_Material to process:_
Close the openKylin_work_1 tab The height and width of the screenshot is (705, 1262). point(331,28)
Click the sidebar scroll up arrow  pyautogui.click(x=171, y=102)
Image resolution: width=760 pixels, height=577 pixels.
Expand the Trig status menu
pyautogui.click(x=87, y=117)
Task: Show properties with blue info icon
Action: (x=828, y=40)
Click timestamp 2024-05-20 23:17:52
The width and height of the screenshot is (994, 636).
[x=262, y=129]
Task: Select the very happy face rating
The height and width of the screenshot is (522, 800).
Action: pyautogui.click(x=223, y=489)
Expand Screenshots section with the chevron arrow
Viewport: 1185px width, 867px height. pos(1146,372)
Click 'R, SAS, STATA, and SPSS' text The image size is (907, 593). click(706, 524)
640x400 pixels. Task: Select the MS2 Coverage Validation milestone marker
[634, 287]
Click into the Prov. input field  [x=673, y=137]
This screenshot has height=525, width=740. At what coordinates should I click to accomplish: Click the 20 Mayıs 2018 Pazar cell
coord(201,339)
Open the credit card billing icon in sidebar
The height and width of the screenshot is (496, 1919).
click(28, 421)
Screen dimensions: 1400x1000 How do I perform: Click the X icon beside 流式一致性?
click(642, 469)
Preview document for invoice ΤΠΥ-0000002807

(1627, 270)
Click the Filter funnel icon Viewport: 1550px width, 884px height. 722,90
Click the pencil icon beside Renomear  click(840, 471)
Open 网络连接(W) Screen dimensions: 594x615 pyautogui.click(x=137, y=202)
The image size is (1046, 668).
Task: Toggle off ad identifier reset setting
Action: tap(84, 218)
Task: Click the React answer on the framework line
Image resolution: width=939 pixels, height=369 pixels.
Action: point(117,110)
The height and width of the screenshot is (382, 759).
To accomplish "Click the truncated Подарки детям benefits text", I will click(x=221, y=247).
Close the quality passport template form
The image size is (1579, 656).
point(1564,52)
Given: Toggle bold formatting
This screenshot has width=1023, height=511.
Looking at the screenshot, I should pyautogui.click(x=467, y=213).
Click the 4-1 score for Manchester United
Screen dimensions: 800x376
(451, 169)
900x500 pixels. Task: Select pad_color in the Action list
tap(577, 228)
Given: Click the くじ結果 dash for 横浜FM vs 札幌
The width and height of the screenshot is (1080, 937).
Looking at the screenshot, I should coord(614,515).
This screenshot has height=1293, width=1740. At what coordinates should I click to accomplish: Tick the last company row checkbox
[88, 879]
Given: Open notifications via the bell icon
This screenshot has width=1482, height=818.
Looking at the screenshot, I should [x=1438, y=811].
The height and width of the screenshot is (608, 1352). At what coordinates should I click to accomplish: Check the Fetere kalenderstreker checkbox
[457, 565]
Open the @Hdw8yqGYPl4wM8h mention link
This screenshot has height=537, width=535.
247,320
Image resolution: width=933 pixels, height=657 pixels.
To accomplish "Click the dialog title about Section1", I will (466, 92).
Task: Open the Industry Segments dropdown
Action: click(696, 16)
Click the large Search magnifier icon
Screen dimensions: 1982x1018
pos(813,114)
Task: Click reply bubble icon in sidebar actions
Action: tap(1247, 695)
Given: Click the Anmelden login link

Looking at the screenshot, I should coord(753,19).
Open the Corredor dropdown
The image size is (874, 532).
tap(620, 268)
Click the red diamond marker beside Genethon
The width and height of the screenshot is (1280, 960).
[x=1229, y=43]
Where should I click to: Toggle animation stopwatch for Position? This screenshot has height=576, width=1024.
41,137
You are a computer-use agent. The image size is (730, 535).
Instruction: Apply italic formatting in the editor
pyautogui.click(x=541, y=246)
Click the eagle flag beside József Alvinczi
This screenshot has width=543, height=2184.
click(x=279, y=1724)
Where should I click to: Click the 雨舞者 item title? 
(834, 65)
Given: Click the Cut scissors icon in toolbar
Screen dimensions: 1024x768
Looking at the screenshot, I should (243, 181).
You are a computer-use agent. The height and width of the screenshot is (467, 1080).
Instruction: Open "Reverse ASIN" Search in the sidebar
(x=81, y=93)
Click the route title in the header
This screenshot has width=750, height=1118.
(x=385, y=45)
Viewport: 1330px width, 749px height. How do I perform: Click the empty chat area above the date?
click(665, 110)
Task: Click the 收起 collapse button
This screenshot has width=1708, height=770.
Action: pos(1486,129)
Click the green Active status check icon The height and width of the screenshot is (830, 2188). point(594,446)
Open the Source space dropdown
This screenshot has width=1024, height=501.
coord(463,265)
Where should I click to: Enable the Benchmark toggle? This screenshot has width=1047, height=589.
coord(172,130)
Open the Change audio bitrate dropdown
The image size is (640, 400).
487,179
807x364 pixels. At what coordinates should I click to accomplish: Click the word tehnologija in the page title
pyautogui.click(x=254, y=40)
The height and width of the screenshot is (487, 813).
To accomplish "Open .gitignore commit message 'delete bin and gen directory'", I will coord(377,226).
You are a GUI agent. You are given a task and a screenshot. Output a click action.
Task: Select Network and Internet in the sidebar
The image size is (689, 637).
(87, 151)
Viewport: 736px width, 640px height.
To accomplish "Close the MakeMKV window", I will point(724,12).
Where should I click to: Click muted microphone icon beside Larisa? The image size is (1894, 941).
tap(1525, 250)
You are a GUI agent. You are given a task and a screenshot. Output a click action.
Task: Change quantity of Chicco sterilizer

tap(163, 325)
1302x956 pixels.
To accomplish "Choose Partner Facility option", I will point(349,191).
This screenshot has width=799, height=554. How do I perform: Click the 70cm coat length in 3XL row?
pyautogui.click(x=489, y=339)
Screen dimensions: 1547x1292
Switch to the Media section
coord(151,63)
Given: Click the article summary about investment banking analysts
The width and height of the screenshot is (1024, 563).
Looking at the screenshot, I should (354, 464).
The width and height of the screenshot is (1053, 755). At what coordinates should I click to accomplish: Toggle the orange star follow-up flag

_Task:_ How many lines in the records above hold the string "flag"? Only the number is wanted.

_Answer area:_ 2